Document passage.
%%

At  last week’s hearing of the Senate Commerce, Science and Transportation  Committee  there was  considerable discussion about the impact of mandatory budget reductions (sequestration)  on research supported by the federal government.  Senators and witnesses also spoke of the  important role federally-sponsored university research plays in the creation of  new companies.  A survey released earlier  this week and an October 30 report provide insight on both matters.

Impacts of  Sequestration on Research at Private and Public Universities:

A  survey of research universities revealed a wide range of negative impacts resulting  from sequestration.  A summary of these  findings was released  on November 11. 

This  survey of 171 public and private universities was sponsored by the Association  of American Universities, the Association of Public and Land-grant  Universities, and the Science Coalition.  Forty-three percent (74) of the  universities responded; the margin of error was +/- 10 percent.

“In the first  seven months of sequestration, 70 percent of responding universities cited  delays in research projects and 70 percent experienced reductions in the number  of new research grants,” the survey summary states.  In other findings, reductions of up to 31  percent were made in research-related staffing positions.  Responding universities experienced  reductions, delays, or cancellations in undergraduate student research, equipment/instrumentation,  conferences, research and training grants, admitted graduate students,  projects, and field or experimental work. 

The  summary concludes:

“The  results from the sequestration survey are an early indicator of the devastating  impact that sustained cuts to research and higher education will have on the  economy and the United States’ role as a global innovation leader. Research  university leaders from both public and private universities express deep  concerns about both the short-term impacts on current research and the  long-term effects on future research and the scientific enterprise.

“University  leaders noted that although sequestration was clearly harmful during its first  year, it was not as damaging as it could have been. Some universities and  federal science agencies were able to ameliorate the impacts via short-term  tactics such as exhausting reserve funds, temporarily realigning activities, and  provisionally reassigning staff, faculty and students. However, these devices  will not be available to cushion the impact of sequestration in 2014 and  beyond.”

Under  the provisions of the Budget Control Act, mandatory budget reductions  (sequestration) will continue through FY 2021.

%%

What to do.
(1) In one to three sentences, explain why, according to the passage on sequestration and university research, the first year of sequestration was not as damaging as it could have been.
(2) Reproduce the part of the sequestration passage starting at "This  survey of" and ending at "was +/- 10 percent.".
(3) Carry on the passage about sequestration's effects on university research from where it stops.
The entries that come next have nothing to do with the passage on sequestration and university research.

Recorded information.

%%

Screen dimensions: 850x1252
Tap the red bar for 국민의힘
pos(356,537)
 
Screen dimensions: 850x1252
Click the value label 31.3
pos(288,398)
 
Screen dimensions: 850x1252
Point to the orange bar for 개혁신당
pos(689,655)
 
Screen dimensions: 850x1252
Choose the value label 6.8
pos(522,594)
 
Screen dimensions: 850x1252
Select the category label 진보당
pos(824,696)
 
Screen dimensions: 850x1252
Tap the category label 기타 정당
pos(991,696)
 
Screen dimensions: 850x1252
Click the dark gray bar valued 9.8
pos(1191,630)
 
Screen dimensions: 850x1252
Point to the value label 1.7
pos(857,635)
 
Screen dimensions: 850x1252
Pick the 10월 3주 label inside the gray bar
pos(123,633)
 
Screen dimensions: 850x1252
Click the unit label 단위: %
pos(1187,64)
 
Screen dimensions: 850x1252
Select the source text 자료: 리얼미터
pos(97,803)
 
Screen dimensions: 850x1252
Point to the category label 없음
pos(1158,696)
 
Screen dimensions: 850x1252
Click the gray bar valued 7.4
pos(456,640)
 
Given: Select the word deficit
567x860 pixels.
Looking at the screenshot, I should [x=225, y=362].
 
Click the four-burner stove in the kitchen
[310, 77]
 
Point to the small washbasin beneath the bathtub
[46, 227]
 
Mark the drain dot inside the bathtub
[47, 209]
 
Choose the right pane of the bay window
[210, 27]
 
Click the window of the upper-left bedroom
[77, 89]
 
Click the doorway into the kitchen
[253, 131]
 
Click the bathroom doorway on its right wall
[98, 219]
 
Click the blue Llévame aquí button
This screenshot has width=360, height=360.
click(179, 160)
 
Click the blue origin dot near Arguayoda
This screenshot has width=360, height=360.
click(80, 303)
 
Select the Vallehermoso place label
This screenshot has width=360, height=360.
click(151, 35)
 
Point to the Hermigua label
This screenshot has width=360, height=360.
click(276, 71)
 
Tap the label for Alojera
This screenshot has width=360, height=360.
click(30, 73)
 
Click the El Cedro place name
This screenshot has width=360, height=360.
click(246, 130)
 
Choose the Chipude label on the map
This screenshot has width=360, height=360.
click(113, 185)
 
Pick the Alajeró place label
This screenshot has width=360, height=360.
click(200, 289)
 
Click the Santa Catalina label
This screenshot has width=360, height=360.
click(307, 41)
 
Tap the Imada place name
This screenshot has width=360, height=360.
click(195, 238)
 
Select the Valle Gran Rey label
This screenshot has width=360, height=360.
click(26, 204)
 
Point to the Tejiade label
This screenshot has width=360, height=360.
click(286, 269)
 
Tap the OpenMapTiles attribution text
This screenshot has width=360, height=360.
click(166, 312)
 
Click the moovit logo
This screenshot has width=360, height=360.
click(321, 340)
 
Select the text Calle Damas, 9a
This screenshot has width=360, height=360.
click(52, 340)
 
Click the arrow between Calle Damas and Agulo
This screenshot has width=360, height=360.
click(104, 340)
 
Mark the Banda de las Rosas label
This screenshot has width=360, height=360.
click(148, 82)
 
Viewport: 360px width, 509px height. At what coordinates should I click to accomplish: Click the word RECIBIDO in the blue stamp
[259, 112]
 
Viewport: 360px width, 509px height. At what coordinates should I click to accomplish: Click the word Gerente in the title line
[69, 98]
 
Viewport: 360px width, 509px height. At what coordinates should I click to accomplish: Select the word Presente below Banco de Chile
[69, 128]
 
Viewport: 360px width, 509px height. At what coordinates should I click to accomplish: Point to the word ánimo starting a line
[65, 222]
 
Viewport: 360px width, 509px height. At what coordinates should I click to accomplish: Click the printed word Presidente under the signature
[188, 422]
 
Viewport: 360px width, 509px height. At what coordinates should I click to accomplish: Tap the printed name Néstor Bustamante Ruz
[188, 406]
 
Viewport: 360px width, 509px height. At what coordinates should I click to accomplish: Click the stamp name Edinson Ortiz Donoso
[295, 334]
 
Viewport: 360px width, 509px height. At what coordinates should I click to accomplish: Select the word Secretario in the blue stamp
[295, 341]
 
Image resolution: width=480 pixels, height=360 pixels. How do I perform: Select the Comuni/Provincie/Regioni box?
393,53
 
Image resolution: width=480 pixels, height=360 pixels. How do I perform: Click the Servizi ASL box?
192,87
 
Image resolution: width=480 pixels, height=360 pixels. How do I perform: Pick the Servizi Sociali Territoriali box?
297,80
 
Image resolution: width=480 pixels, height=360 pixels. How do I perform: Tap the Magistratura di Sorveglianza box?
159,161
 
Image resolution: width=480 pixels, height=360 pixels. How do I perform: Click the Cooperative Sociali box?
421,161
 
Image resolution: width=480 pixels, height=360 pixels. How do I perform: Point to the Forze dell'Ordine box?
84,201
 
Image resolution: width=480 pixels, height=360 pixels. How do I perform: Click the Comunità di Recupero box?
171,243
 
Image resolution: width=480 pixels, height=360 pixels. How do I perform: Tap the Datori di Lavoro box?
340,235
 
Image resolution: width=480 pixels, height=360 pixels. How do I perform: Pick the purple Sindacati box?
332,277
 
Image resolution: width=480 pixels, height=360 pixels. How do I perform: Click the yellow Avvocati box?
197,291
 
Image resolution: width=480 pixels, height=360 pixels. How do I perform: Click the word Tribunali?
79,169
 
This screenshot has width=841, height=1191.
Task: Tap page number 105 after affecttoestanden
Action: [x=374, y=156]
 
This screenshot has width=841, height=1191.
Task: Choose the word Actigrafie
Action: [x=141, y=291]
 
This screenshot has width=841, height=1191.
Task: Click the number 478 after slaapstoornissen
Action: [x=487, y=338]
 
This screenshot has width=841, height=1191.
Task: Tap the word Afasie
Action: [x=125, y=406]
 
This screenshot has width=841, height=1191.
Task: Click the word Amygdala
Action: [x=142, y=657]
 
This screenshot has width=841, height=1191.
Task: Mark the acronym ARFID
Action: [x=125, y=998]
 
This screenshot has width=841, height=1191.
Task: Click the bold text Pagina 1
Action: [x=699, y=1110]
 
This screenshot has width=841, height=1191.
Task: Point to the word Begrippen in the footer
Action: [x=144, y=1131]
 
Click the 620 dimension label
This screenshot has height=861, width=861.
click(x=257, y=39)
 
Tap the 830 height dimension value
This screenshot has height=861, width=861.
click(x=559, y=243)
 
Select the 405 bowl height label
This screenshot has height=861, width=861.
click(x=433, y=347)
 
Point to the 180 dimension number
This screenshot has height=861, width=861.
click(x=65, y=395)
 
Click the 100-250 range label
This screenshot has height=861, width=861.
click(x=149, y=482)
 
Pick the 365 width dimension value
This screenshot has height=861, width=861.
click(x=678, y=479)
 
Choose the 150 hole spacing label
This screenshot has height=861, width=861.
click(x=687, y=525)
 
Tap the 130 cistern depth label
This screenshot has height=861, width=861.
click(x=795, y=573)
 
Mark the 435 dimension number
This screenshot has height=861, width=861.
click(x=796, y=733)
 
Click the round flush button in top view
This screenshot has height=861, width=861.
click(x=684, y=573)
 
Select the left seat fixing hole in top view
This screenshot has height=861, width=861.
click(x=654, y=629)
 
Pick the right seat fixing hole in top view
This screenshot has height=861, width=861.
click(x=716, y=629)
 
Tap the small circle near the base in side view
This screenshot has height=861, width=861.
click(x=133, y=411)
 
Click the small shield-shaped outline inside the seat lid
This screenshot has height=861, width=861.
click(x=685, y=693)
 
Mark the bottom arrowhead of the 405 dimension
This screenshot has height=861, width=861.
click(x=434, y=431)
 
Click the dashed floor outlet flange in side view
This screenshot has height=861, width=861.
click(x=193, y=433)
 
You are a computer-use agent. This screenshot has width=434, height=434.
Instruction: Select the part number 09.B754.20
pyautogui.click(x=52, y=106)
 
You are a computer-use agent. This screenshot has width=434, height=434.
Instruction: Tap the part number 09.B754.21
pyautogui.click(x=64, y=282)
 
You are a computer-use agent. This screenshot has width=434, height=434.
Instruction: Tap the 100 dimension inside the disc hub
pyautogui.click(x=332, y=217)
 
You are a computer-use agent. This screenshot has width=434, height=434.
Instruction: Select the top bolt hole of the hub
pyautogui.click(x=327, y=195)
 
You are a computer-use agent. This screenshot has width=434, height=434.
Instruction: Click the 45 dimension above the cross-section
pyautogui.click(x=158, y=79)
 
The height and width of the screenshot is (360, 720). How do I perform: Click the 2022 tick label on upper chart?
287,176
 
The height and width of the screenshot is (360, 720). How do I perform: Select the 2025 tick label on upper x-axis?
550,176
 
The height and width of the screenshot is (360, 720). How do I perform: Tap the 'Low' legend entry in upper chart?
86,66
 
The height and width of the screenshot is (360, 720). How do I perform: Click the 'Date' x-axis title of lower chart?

%%

Solved tasks.
(1) Some universities and federal science agencies were able to lessen the impacts through short-term tactics. These included exhausting reserve funds, temporarily realigning activities, and provisionally reassigning staff, faculty and students.

(2)
This  survey of 171 public and private universities was sponsored by the Association  of American Universities, the Association of Public and Land-grant  Universities, and the Science Coalition.  Forty-three percent (74) of the  universities responded; the margin of error was +/- 10 percent.

(3)
Role of  Federally-Funded University Research in New Companies:

The  important role that federally-funded research plays in the development of high  technology companies is often discussed by Washington policymakers.  A report published by The Science Coalition  provides examples of how federally-funded university research was instrumental  in the establishment of 100 new companies.    

The  Science Coalition describes itself as “a  nonprofit, nonpartisan organization of more than 50 of the nation’s leading  public and private research universities.”   The report explains “These  companies were self-selected by the member universities of The Science  Coalition and are illustrative of the many companies that are the result of  federally funded university based research.”

For  each of the 100 companies in “Sparking Economic Growth 2.0”  the location, founding date, university at which the research was performed,  number of company employees, public or private status, and technology is  listed.  The report also provides the  name of the funding agency and the amount of federal funding.

Funding  agencies include the Department of Agriculture, Department of Commerce, Department  of Defense, Department of Education, Department of Energy, NASA, National  Institutes of Health, and the National Science Foundation. Fifty universities  were involved.  The companies employ more  than 7,200 people in 26 states, with the number of employees ranging from 2 to  1,169.  An estimated $330 million in federal  funding for university research was provided in amounts ranging from $40,000 to  $35 million.

The  Science Coalition has related information on its Success Stories website.